On a cru un moment, pourtant, que "l'immense nuage" allait se transformer en tempête quand au bout d'une semaine d'audience, en marge du procès, un ancien président de la Real Sociedad, dans les colonnes du quotidien sportif AS, accusa son prédécesseur d'avoir payé Fuentes grâce à une caisse noire pour qu'il fournisse le club de football basque en produits dopants entre 2001 et 2005. Mais fidèle à son principe, la juge Santamaria a évité de demander au médecin si l'annotation "RSOC" retrouvée dans ses documents pouvait par hasard correspondre à "Real Sociedad".

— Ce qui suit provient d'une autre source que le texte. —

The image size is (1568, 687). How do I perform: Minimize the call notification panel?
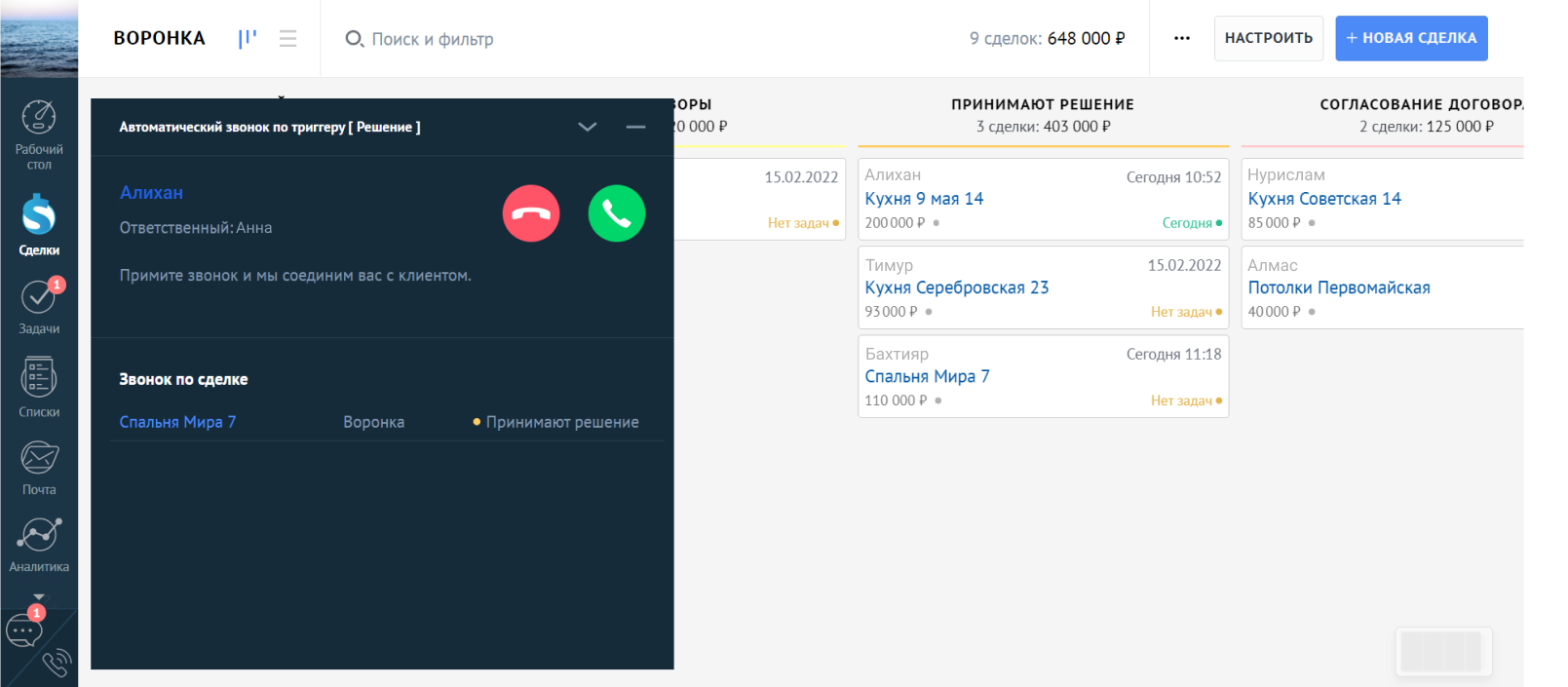635,127
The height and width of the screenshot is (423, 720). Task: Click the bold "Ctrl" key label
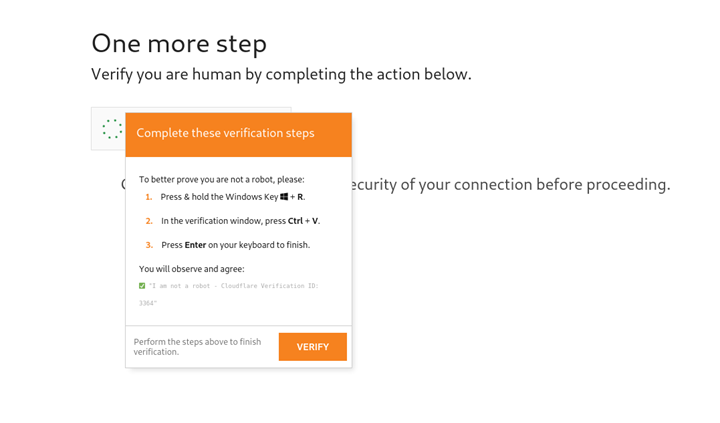coord(295,221)
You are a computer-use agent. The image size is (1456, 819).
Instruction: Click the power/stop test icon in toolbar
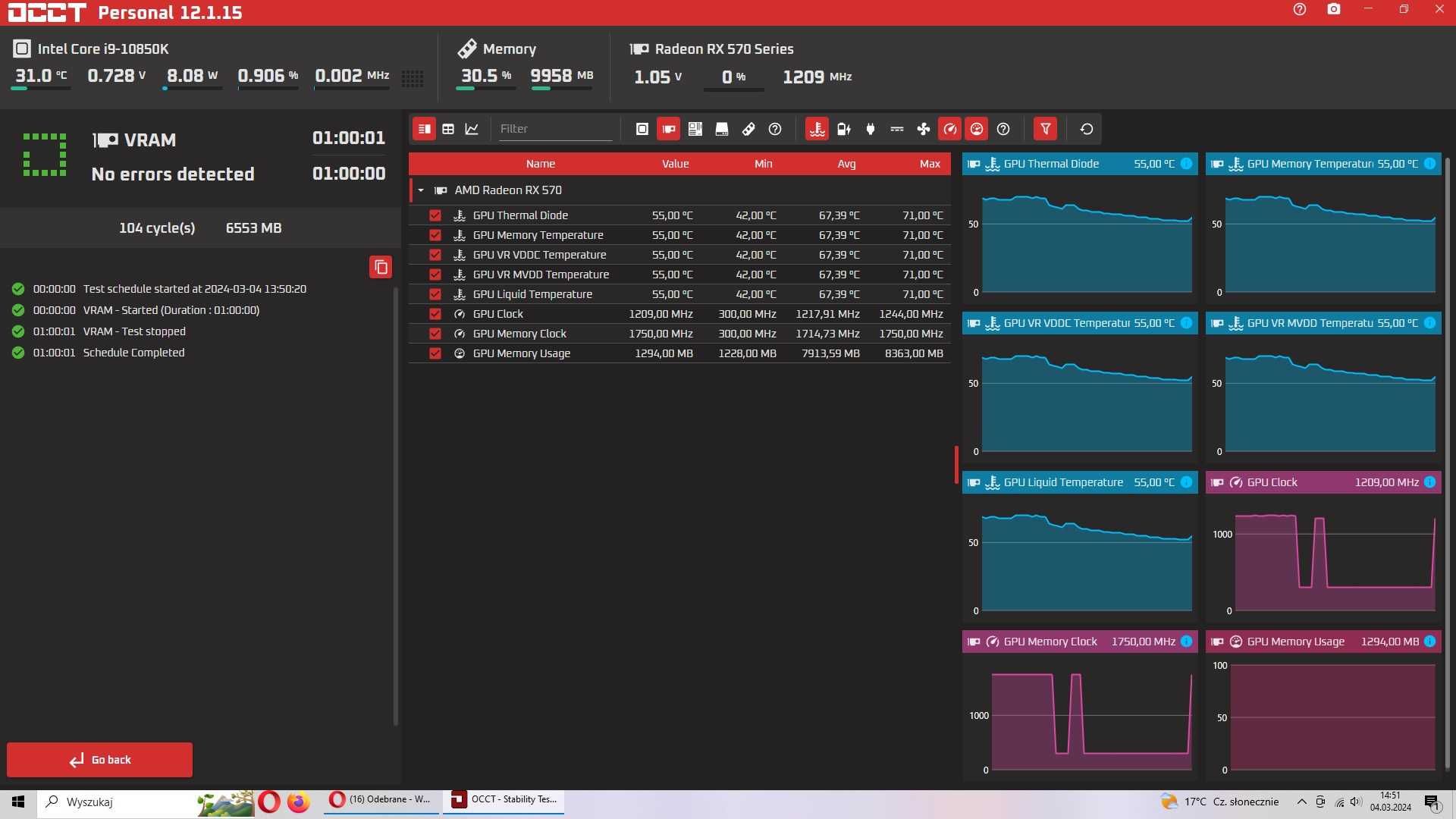click(870, 128)
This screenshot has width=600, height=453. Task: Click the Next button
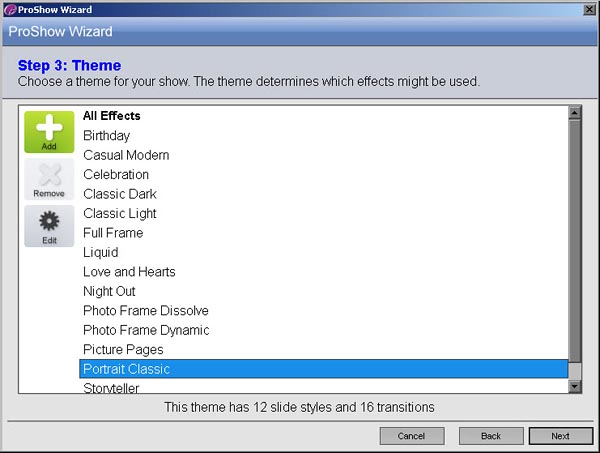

Elle n'avait déjà pas saisi la perche que lui avait tendu Fuentes dès la première minute de sa comparution devant le tribunal de Madrid :"Avant 2006, je travaillais avec tous types de sportifs. Cela pouvait être des footballeurs, des athlètes, des joueurs de tennis, des boxeurs...". En une phrase, le médecin de 57 ans avait confirmé sous serment ce qu'il avait déclaré au Monde dès décembre 2006. A savoir que sa clientèle ne se limitait pas au monde du cyclisme.
"Evidemment, j'ai eu d'autres sportifs comme clients : athlètes, joueurs de tennis, footballeurs, joueurs de handball, boxeurs..., avait expliqué le docteur Fuentes en 2006. J'ai travaillé avec plusieurs clubs de première et deuxième division espagnole. J'ai travaillé avec plusieurs clubs en même temps, parfois directement avec les footballeurs eux-mêmes, parfois en partageant mes connaissances avec les médecins des équipes." Six mois après l'opération Puerto, Le Monde avait eu accès à des documents liant le médecin au FC Barcelone et au Real Madrid. Ces documents étaient consignés dans un appartement utilisé par Fuentes à Las Palmas, aux Canaries. Un appartement que la Guardia Civil n'a jamais perquisitionné.
"Le Real Madrid a une dette en vers moi", avait lancé à la cantonade Eufemiano Fuentes, à la sortie d'une des nombreuses audiences de son procès. Quand Le Monde avait demandé en 2006 à Fuentes s'il avait travaillé avec le Real Madrid et le Barça, Fuentes avait eu cette réponse : "Je ne peux pas répondre. On m'a menacé de mort trois fois et on ne va pas menacer une quatrième fois."
Contacté mardi par Le Monde, José Miguel Lledo, l'un des avocats de Fuentes, a indiqué que son client, "dans une situation économique précaire", était prêt à dire en plus et qu'il avait déjà reçu plusieurs offres financières de médias internationaux et d'éditeurs.